Pile Driving - Durability- Steel Structures.

It is important that the long-term performance of the structure is considered both in the choice of structural form and in the design of construction details. Failure to do so may result in maintenance problems requiring costly repair.

1 Corrosion allowances
The means for countering the effect of corrosion of steel piles are well developed.
Guidance is given in the British Steel Piling Handbook.

BS 80028 considers that the end of the effective life of a steel sheet pile occurs when the loss of section, due to corrosion, causes the stress to reach the specified minimum yield strength. A pile section chosen for the in-service condition has to be adequate at its end-of-design-life, at which time the effective pile section will have been reduced by corrosion.

As the corrosion loss allowance varies along the pile according to the corrosion environment, the designer needs to be aware that the maximum corrosion may occur at a different level to that of the maximum forces and moments, and should allow for this accordingly.

Also, since redistribution of earth pressures may occur as a result of increased flexure of a corroded section, the end-of-design-life condition may be a critical design load case in the selection of the sheet pile section.

2 Corrosion and protection of steel piles
The design life requirements for proposed buildings and individual components or assemblies are defined in BS 7543 Guide to durability of buildings and building elements, where a building design life can range from 10 years for a building with a ‘short’ life to 120 years for civic and other high quality buildings. A retaining wall which is part of a building structure, i.e. a basement, must therefore comply with these requirements and be designed with sacrificial thicknesses  applied to each surface, depending on the exposure conditions. The exposure conditions are based on the advice given in BS 8002 clause and are shown in Table 29.4.
 Table 29.4 Sacrificial thicknesses for piling according to BS 8002
Sacrificial thicknesses for piling according to BS 8002
Another way of allowing for sacrificial thickness is to use a higher strength steel than would be required if no corrosion were assumed (i.e. use steel grade S355GP, to BS EN 10248, in a wall designed for steel grade S270GP).This permits a greater loss of metal before stresses become critical

It should be noted that the corrosion allowances apply to unprotected steel piles.
Although it is generally cost effective to provide the sacrificial steel thickness, consideration can alternatively be given to the following corrosion protection options:

• Protective coatings, particularly in the exposed section of the pile.
• Cathodic protection in soil below the water table or in a marine environment.

Details of these options are given in the British Steel Piling Handbook.

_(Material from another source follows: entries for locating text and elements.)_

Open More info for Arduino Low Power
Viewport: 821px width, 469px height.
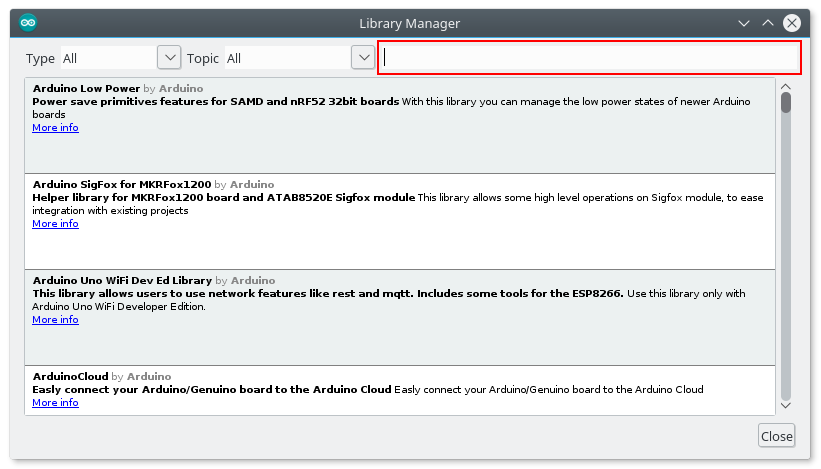[x=55, y=128]

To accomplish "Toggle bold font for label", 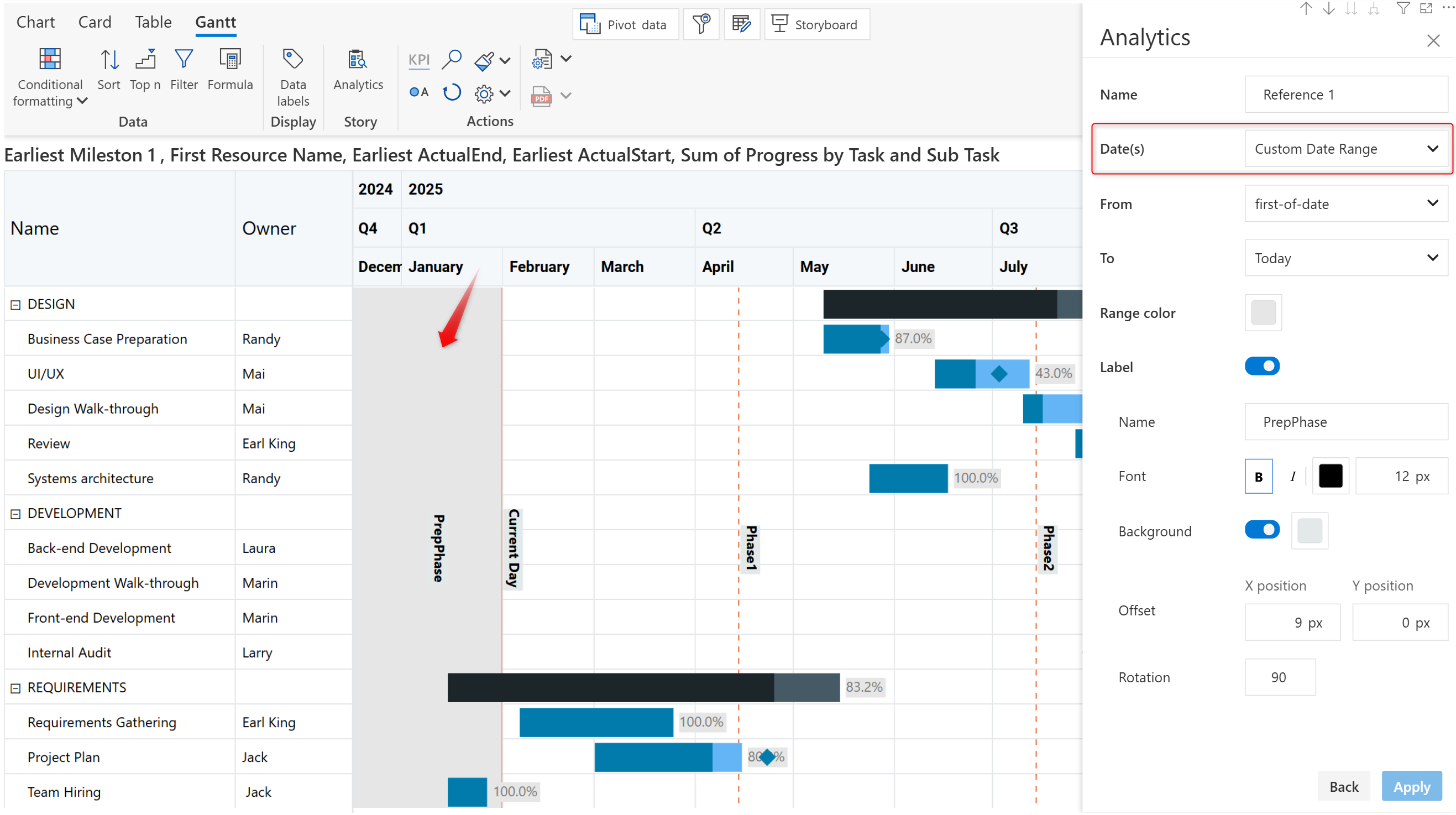I will (x=1258, y=477).

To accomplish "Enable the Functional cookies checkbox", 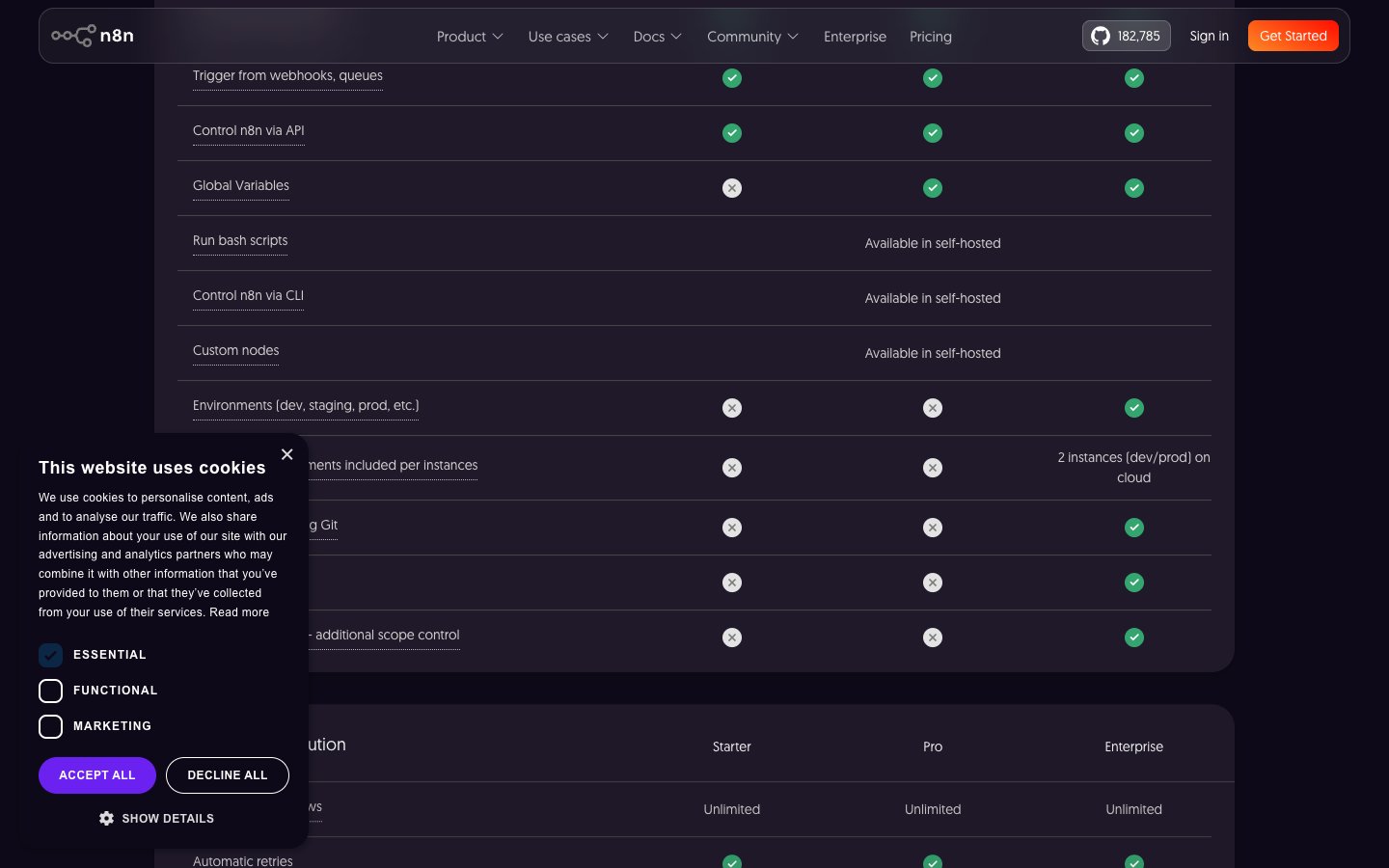I will (51, 691).
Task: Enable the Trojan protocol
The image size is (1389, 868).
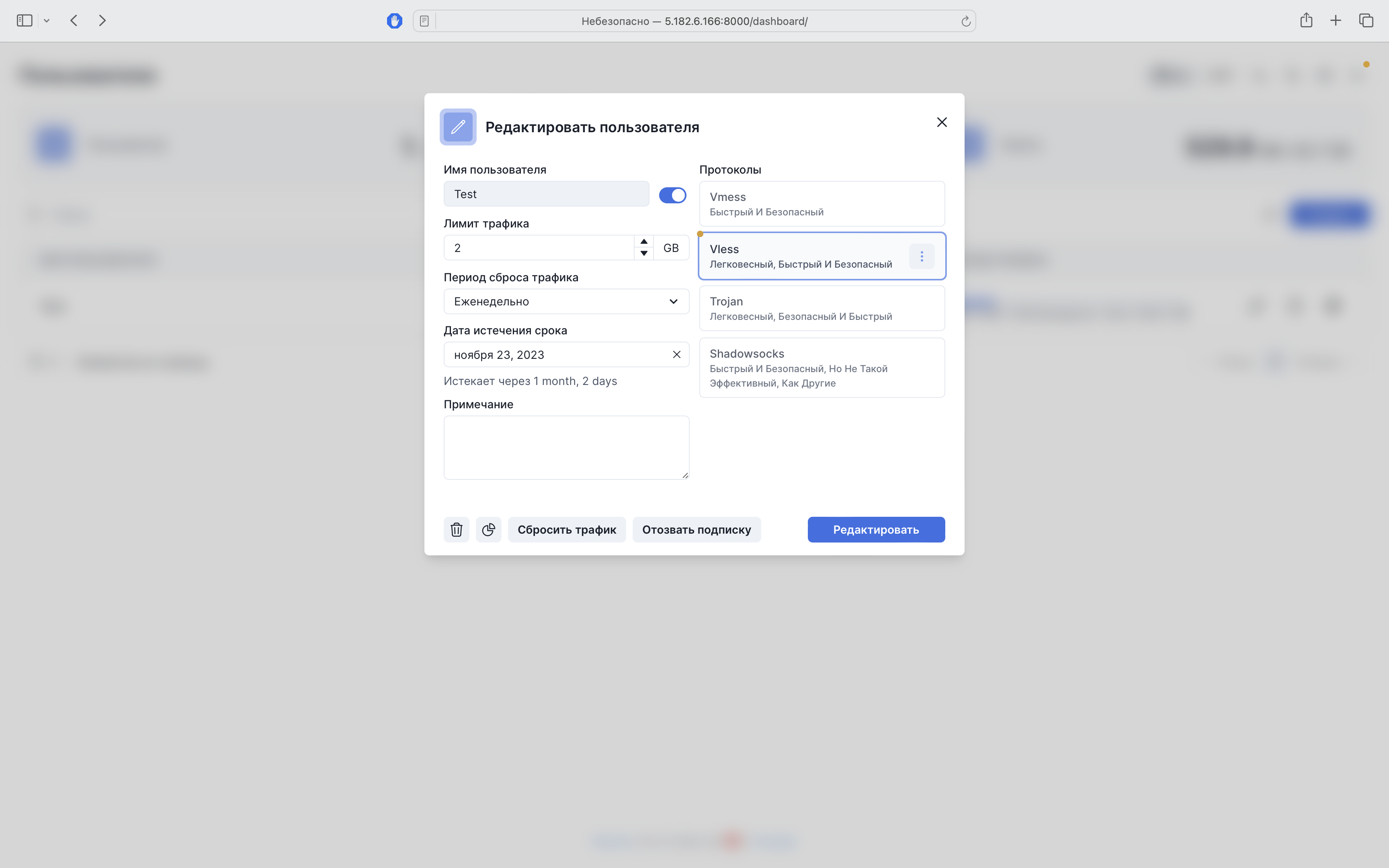Action: click(x=822, y=308)
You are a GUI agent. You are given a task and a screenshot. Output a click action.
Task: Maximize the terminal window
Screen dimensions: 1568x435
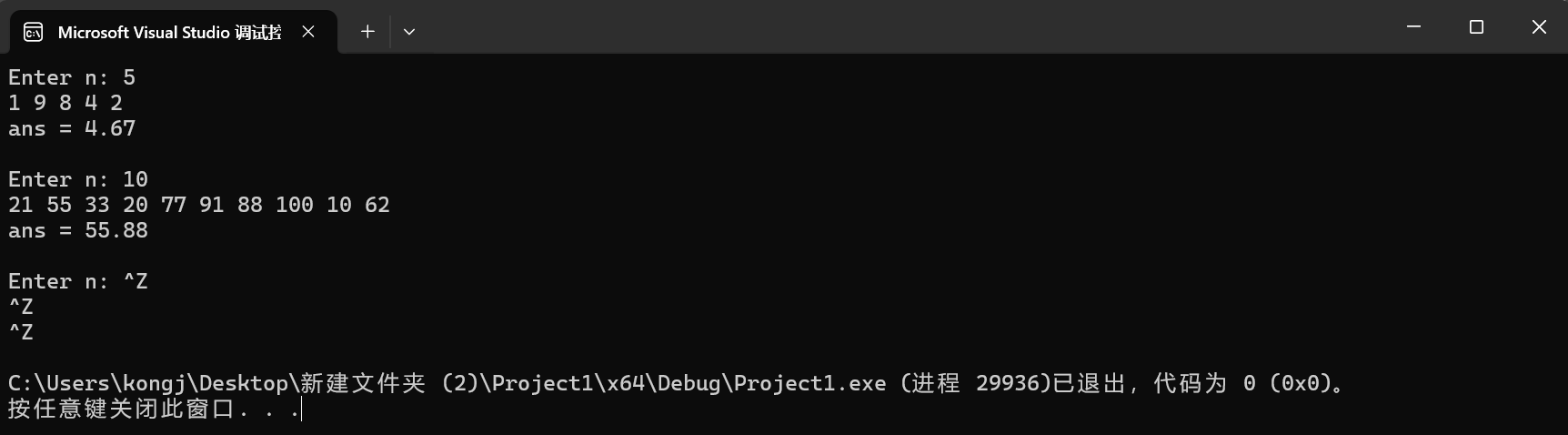click(x=1476, y=27)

3 Corrosion in fill or industrial soils
Buildings can be constructed in areas of recent fill or industrial soils. Corrosion protection of the steel in contact with the fill material may be required, and this can be assessed by testing the material for pH and resistivity.

The nature of in situ fill soils can be variable, and a full soil analysis is required to assess the likely corrosion performance of steel in the environment. Soil tests to determine the pH of the soil should be in accordance with BS 1377-353 and as directed by the contract to determine resistivity. Other tests may be relevant, and
most of these are reviewed in CIRIA’ s series of reports on contaminated land (contact CIRIA for further details).

In a controlled fill, no special measures are required, and the same corrosion rates as in natural undisturbed soils can be assumed.

Corus (formerly British Steel) has undertaken significant research and development into corrosion of steel and corrosion protection. Further advice on corrosion assessment and protection can be obtained from Corus Construction Centre or from
The Steel Construction Institute.

4 Corrosion and structural forces
It is not immediately obvious whether the start of in-service life case or the end-of-design-life case will be the most critical for the structural design of retaining walls.

At the end-of-design-life, the reduced stiffness of the corroded steel pile will permit increased deflection, which will in turn reduce the soil pressures acting upon it (and therefore the induced moments and shears).

As the corrosion loss allowance varies along the pile according to the corrosion environment, the designer should consider that the maximum corrosion may not occur at the same level as the maximum section stresses.

The reduced (corroded) section properties can be obtained either by calculation or from the British Steel Piling Handbook or other Corus brochure.